PNNL

Abstract

Protein biomarkers in blood have a great deal of promise for facilitating personalized medicine, including detection, diagnosis, prognosis, and monitoring of therapy. Even so, it is widely recognized that these circulating biomarkers are highly variable across individuals, and that it likely will be necessary to identify a panel of biomarkers before blood-based protein detection will be useful for any disease. However, analysis of a panel of biomarkers creates its own problems. In 2005, Anderson [1] estimated that the development of 5 separate protein assays will cost $10-20 million to achieve US Food and Drug Administration approval, and that developing larger sets of biomarkers will be progressively more costly and less worthwhile to diagnostic companies.
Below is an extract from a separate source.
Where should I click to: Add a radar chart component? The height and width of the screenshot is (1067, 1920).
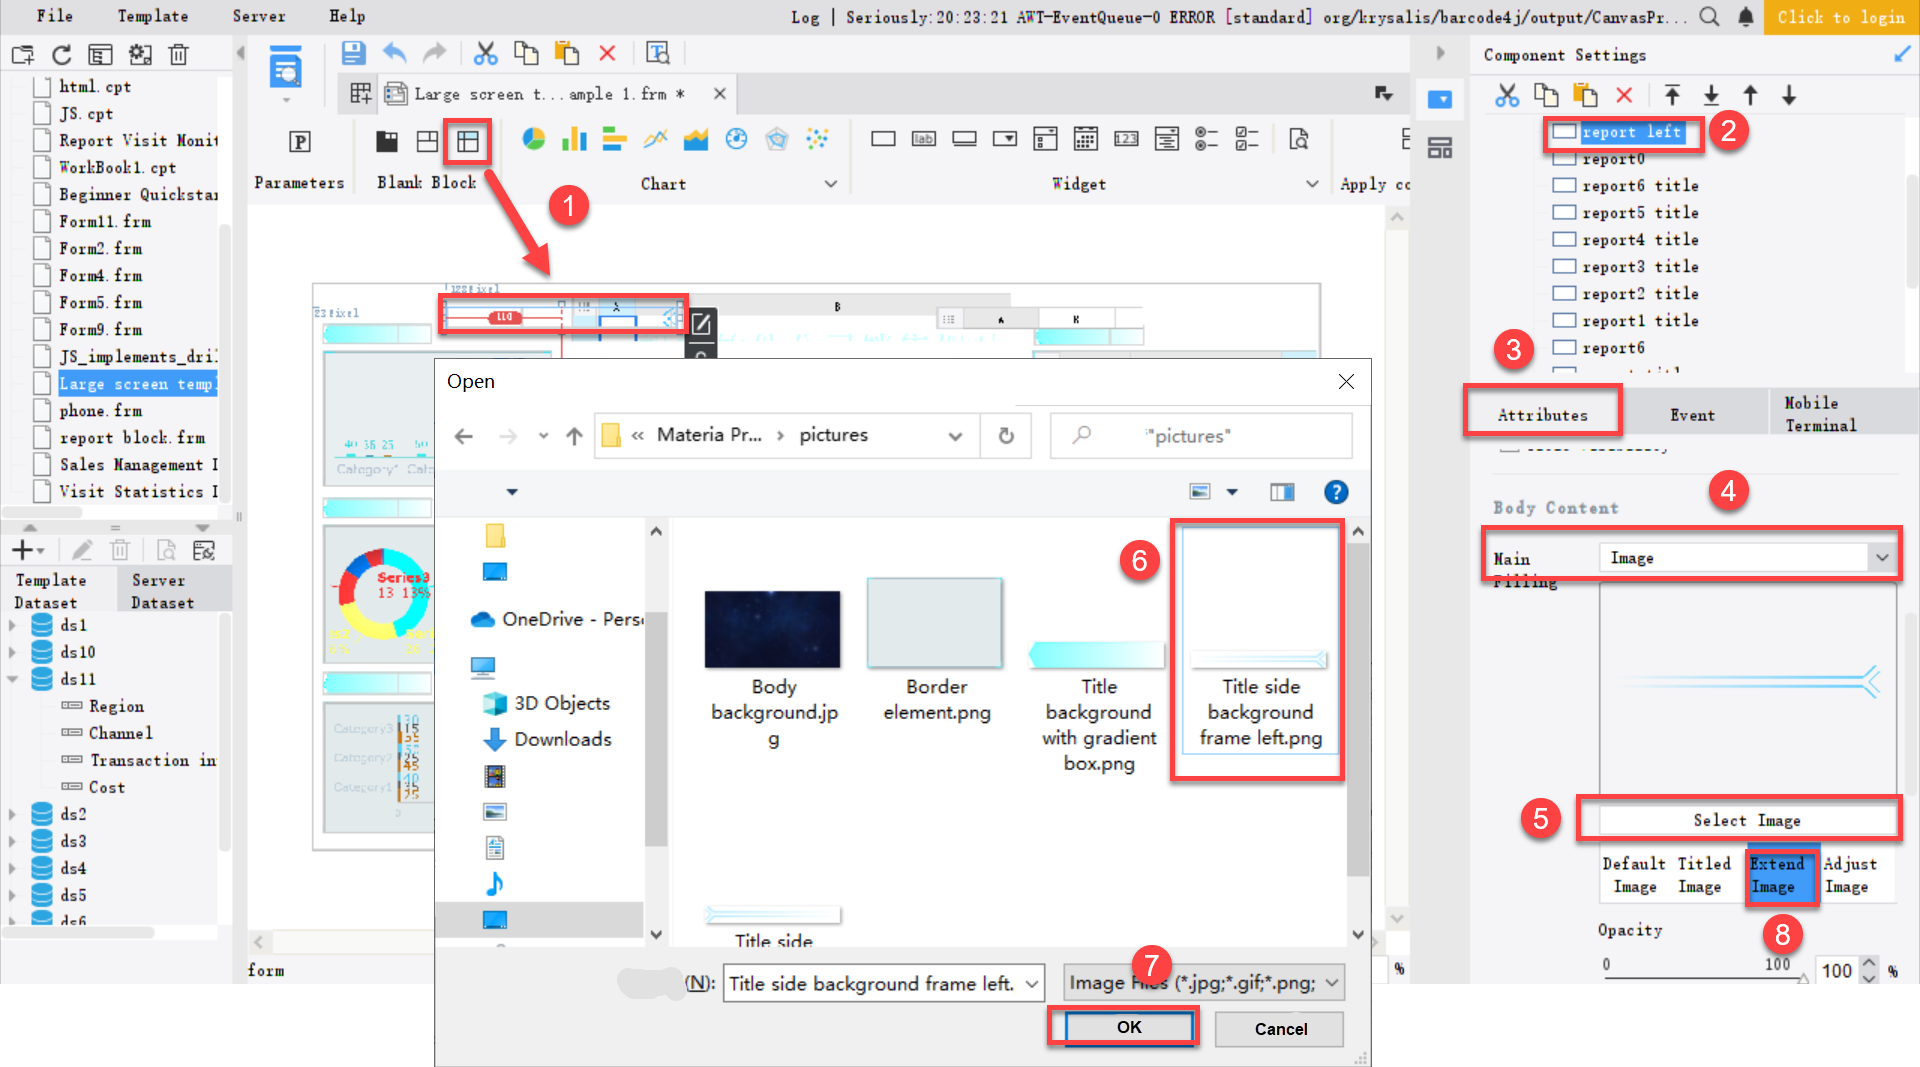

Because there is much less money from diagnostics (compared to drugs), companies are commonly unwilling to make this type of investment in diagnostic development. Thus, the situation is that it is widely recognized that multiplexed protein assays are needed for diagnostic purposes, but it is financially impractical to get these assays into the clinic where they can benefit patients. Although many analytical approaches have been proposed for multiplexed biomarker analysis, most of these lack the sensitivity to detect the low-abundance proteins that are likely to be useful as biomarkers. For example, in the case of cancer, the goal of early detection is to identify tumors when they are small and not markedly differentiated from the normal tissue.